The Registrant is subject to the informational and reporting requirements of Sections 13(a), 14, and 15(d) of the Securities Exchange Act of 1934, as amended (the “Exchange Act”), and in accordance therewith files reports, proxy statements and other information with the Commission. The following documents, which are on file with the Commission, are incorporated in this Registration Statement by reference:
| (a) | The Registrant’s Annual Report on Form 10–K for the fiscal year ended February 1, 2014. |
| (b) | All other reports filed pursuant to Section 13(a) or 15(d) of the Exchange Act since the end of the fiscal year covered by the document referred to in (a) above. |
| (c) | The description of the Registrant’s common stock contained in the Registrant’s Registration Statement on Form 8–A/A, filed on August 28, 2009, and all amendments and reports updating such description. |
In addition, all documents subsequently filed by the Registrant pursuant to Sections 13(a), 13(c), 14 and 15(d) of the Exchange Act, prior to the filing of a post–effective amendment which indicates that all securities offered hereby have been sold or which deregisters all securities then remaining unsold, shall be deemed to be incorporated by reference in this Registration Statement and to be part hereof from the date of the filing of such documents. Any statement contained in a document incorporated or deemed to be incorporated by reference herein shall be deemed to be modified or superseded for the purposes of this Registration Statement to the extent that a statement contained herein or in any other subsequently filed document which also is or is deemed to be incorporated by reference herein modifies or supersedes such statement. Any statement so modified or superseded shall not be deemed, except as so modified or superseded, to constitute a part of this Registration Statement.

[Entries for locating words and elements]
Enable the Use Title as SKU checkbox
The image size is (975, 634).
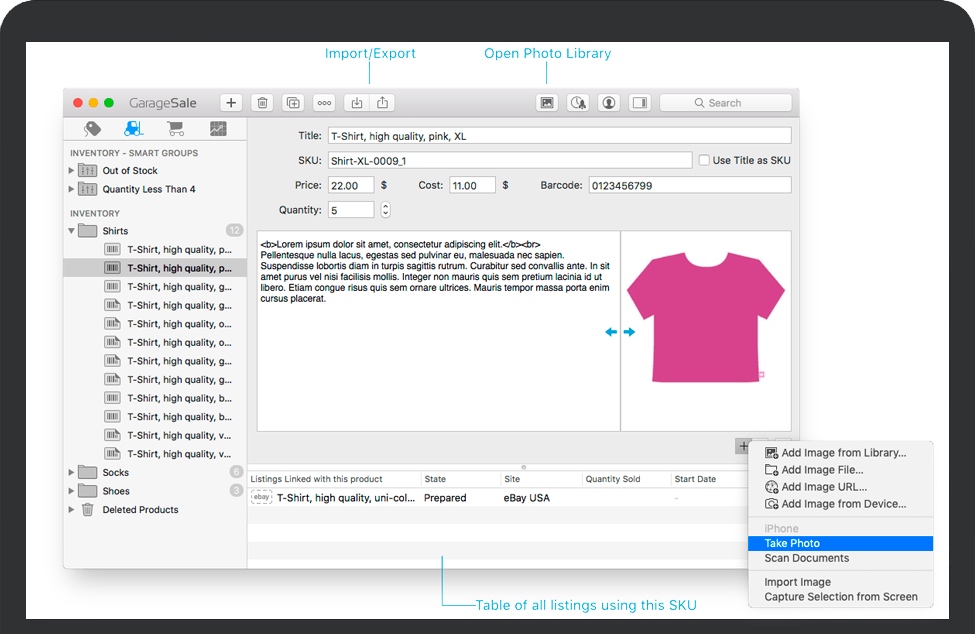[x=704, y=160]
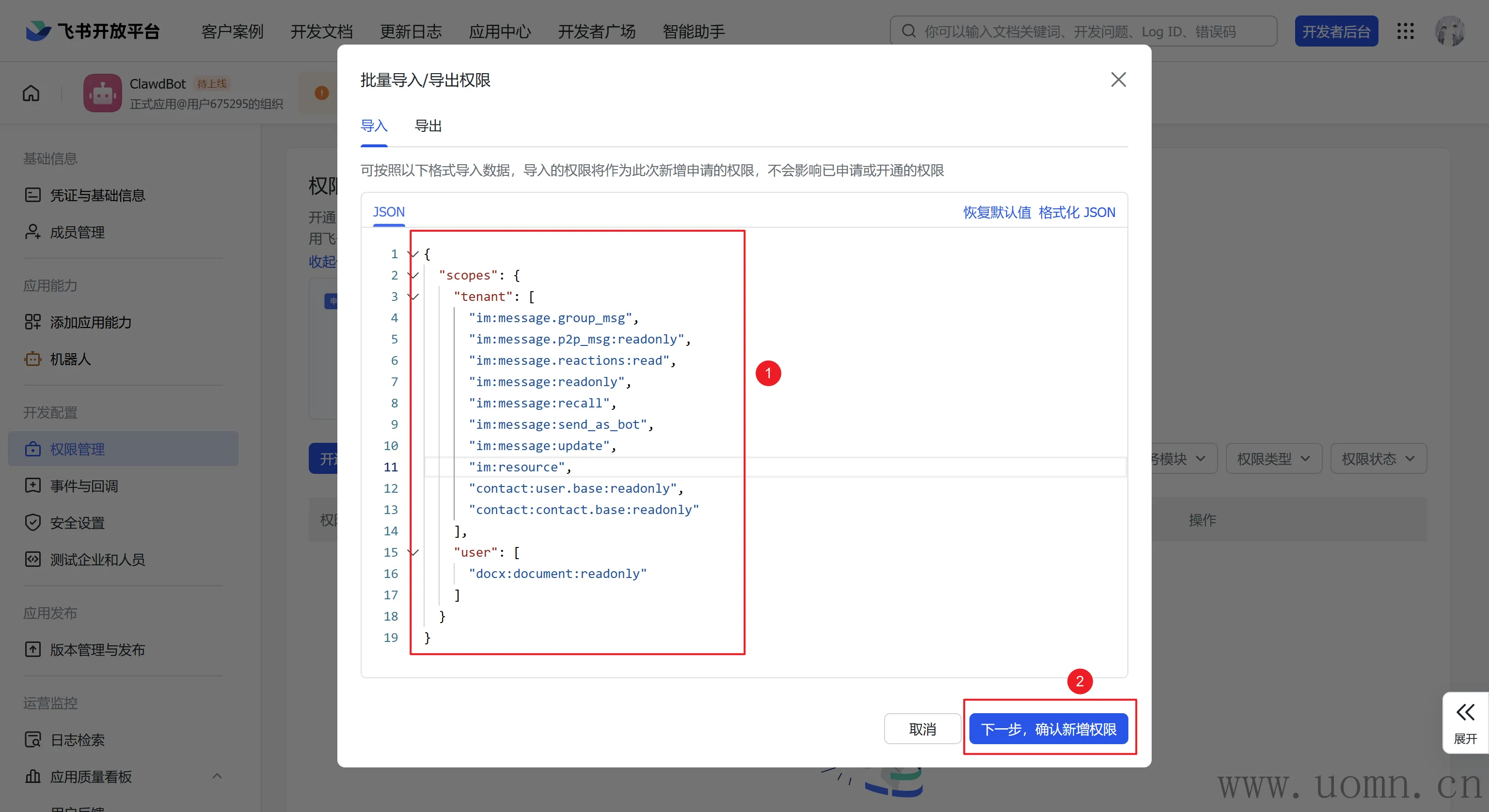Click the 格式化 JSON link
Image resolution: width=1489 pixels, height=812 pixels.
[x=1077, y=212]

__Short problem__:
Please answer these questions about the registration statement excerpt:
1. On what date did the fiscal year covered by the Annual Report in item (a) end?
2. On what date was the Registration Statement on Form 8–A/A filed?
3. Under which sections of the Exchange Act must later documents be filed to be deemed incorporated by reference?

__Correct output__:
1. February 1, 2014
2. August 28, 2009
3. Sections 13(a), 13(c), 14 and 15(d)